Culture of Death: Who Should Decide When to “Pull the Plug”? Families

“People don’t die by the numbers,” writes Wesley J. Smith in National Review. “Some patients prove unexpectedly resilient. Sometimes true miracles occur, or at least there are no scientific explanations for the disappearance of diseases or recovery from ‘non-survivable’ injuries that occasionally take place.”

Smith, a bioethicist, has written Forced Exit: Assisted Suicide and the Duty to Die among other books. In Why Families Should Decide When to ‘Pull Plugs’, he tells the story of a woman who recovered from an injury her doctors insisted she would never recover from. Some states allow doctors to refuse what they consider “futile care” and let the patient die, even over the family’s objections. What’s called “futile” or “inappropriate care,” he explains, is different from “medically ineffective” care. The latter just doesn’t work, like giving the patient antibiotics for a viral infection.

The problem with futile care, he explains, is that it does work and sometimes doctors may think it shouldn’t. “Futile care situations involve value judgments — that continuing to live is too burdensome on the patient or not worth the cost of care,” he writes. “Hence, futile care policies allow doctors and/or hospital bioethics committees to force patients off life-sustaining treatment based on their determination of ultimate non-survivability, permanent disability, ‘quality of life,’ or resource management. And it generally is aimed at removing treatment because it is working — e.g., maintaining the patient’s life — based on subjective belief that the patient is better off dead.”

Futile Care Arrogance

In an article from 2016 titled Futile Care Arrogance, Smith attacked  advance directive laws that let doctors and hospital ethics committees “to veto wanted life-sustaining treatment if they believe the suffering thereby caused is unwarranted — with the cost of care always in the unspoken background. It is a form of ad hoc health care rationing — death panels, if you will — that place the moral values and opinions of strangers over those of the patient and family.” Those committees can be “made up of colleagues who reflect corporate or institutional values, meeting in secret with no real transparency or accountability.”
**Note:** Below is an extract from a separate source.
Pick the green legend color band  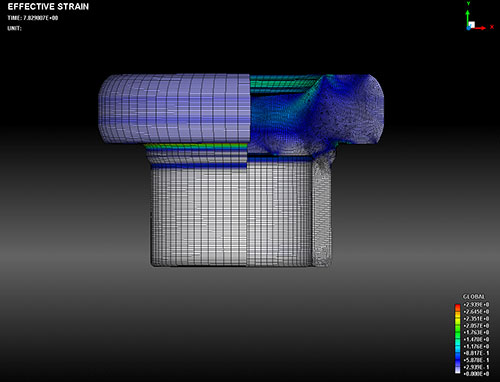(x=457, y=331)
Defenders of such laws offer a number of reasons to over-ride the patient’s wishes or the wishes of his caregivers. “I have heard such excuses and rationalizations in futile care controversies again and again: The patient doesn’t really know what is best; the family is acting on guilt; misplaced religious belief is forcing a wrong choice; they should leave such decisions to the ‘experts.’ Bah!” He argued that if doctors believe that maintaining a patient’s life is “inhumane, the controversy belongs in open court, with cross examination, an official record, and a right to appeal.”

On Hour of Our Death

“It would seem a cruelty not to grant the last wish of the dying to die. Help them, quickly and quietly, because death is no longer an enemy,” writes Russell Saltzman in Death is Not Your Friend. People now tell us to treat death as a friend. He calls that attitude “a new variety of ‘the denial of death.’” But making a death a friend reduces the value of our lives and those of the loved ones we lose. “Why grieve if death is as natural as a sunset?” he asks.
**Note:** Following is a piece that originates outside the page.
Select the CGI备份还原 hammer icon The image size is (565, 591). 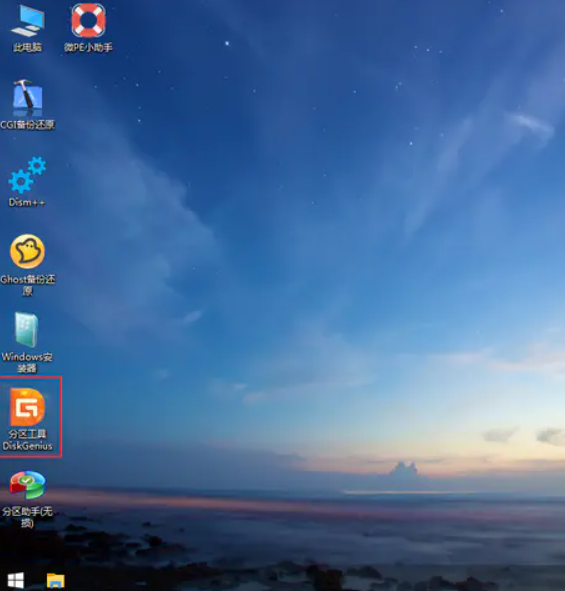(28, 98)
And then asks: “what does death mean? There is a Christian answer. Death means that God brings us a step nearer to Him. We do not believe we die into nothing. We believe we die into God. If that is in any way true, human life has value beyond measuring. Death is God’s enemy, and ours. And for us through Christ He has promised to destroy it.”

Elizabeth Scalia remembers the end of his brother’s life, when he had lived past the point some would suggest helping him die. “Near the end, our brother went quiet,” she writes in Too Stark For Pastels, But Beautiful, Nevertheless. “Many would contend that what life our brother had left was only pathetic, a life of suffering and sorrow, that counted for nothing. Many would say it. What I say in response is this: My brother’s life at that point was exactly like his life ten years before. It was huge, it was love-filled, and it was fraught with humanity.”